By ERWIN CHLANDA
A stolen five-seater car with 11 children in it, squealing excitedly, all under 17, some as young as eight, a 12-year-old at the wheel, screeching around a corner in the middle of town, running a red light.
They cross over a spiked ribbon, known in police jargon as a tyre deflation device. The car shudders to a halt, the kids get out and run in any direction, much too fast for the cops behind them.
These are some of the 50 to 120 young stars, depending on whom you talk to, in the blockbuster movie about Alice Springs.
The kids display astonishing skills in stealing cars, breaking into houses, or just getting thrills from throwing rocks through glass doors and windows.
Some make the Steve McQueen car chase in Bullitt (1968) look like a walk in the park.
Enter – very slowly – the governments, one from the local area (“The Council”), another from a fair way away (“The State”) and the third one from very far away (“The Nation”).
Although just a bit player, the latter is being applauded enthusiastically because they are bearing gifts. Big ones. $250m, on this occasion. It’s to fix the “problem” with the kids.
If they were to just give them the money it would amount to $2.9m each. But that of course would cut out the middle person who’s been doing very well for a very long time, not fixing the problem.
The man from the Nation and his predecessors have been presiding over this for decades but now he has switched to blowing money on submarines instead, which are expected to have an equal absence of logic and purpose.
The man from the Nation, before exiting, delivers lines that are so familiar that the audience can join him in a chorus.
Flashback: The head of the Council, known as the Mayor, stands in the town square, surrounded by a bustling crowd, with a campaign poster behind him, declaring: “I will make a difference.”
In the present again: The town square is deserted, the poster on the ground is flapping in blowing dust. A man walks past it, an interstate newspaper under his arm, mumbling: “He sure did.”
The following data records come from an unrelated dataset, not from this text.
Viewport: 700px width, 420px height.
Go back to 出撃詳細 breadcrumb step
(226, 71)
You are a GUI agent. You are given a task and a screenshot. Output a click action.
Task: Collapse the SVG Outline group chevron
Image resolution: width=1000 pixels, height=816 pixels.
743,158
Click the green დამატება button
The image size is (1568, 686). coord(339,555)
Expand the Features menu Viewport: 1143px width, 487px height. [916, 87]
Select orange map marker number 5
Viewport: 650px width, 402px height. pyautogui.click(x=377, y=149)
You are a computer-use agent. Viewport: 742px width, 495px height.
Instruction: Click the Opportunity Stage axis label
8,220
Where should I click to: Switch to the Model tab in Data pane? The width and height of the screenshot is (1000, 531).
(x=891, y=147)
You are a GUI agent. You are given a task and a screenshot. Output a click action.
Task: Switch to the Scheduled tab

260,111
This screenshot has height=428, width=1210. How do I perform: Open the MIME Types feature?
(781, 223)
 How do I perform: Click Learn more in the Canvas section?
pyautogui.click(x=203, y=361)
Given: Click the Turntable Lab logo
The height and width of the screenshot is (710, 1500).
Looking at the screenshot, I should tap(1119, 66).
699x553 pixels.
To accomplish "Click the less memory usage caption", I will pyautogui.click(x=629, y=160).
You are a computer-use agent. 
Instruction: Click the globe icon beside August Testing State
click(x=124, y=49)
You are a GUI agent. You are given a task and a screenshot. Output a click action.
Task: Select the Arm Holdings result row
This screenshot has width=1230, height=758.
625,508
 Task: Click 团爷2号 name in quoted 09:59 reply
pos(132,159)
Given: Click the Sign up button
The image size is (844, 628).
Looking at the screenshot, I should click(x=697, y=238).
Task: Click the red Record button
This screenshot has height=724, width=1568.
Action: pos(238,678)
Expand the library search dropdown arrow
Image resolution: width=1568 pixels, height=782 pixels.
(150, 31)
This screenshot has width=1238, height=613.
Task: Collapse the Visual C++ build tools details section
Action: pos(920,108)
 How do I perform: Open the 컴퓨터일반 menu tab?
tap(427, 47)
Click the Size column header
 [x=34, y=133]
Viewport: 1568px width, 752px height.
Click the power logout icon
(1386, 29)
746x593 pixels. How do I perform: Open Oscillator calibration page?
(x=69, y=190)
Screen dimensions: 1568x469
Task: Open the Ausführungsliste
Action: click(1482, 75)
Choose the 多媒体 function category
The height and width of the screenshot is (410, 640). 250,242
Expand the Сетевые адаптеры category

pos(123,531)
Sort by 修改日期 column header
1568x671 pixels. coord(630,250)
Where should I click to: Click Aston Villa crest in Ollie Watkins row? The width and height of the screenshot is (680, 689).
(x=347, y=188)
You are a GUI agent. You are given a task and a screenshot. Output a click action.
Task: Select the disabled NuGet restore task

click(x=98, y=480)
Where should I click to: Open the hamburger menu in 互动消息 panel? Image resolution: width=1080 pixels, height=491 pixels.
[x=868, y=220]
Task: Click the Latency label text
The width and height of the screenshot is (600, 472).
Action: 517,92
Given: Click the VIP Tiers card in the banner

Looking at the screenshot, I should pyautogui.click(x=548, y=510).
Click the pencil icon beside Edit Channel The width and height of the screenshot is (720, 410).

We see the headline over the Mayor’s photo: “Don’t come to Alice Springs. It’s a war zone.”
This is the part of the movie when the Top Cop, in the police muster room, pins a photo on the chalk board and gives a summary of what has happened so far, for the benefit of those of us who have dozed off.
“Listen up. It’s bullshit as usual. We have a problem. That’s good. We throw money at it but it misses the target. No worries. Everybody can do something but won’t and instead they will blame everyone else.”
Turns to the media officer: “Send this out. Strike Force King Brown strikes again. Northern Territory Police have arrested two 14-year-olds and a 16-year-old yesterday for their involvement in multiple property offences in Alice Springs.”
Cut to the Council meeting chamber, councillors assembled. Enter the head of the Tourism Lobby for Central Australia, Fred, wearing a hat with corks on strings dangling from the brim.
Enter a Minister from the State, Freda.
Mayor: Hello Freda. Hello Fred. Welcome. There are a number of ways to fix the problem with the kids but that would breach a long-standing tradition. So let’s be careful.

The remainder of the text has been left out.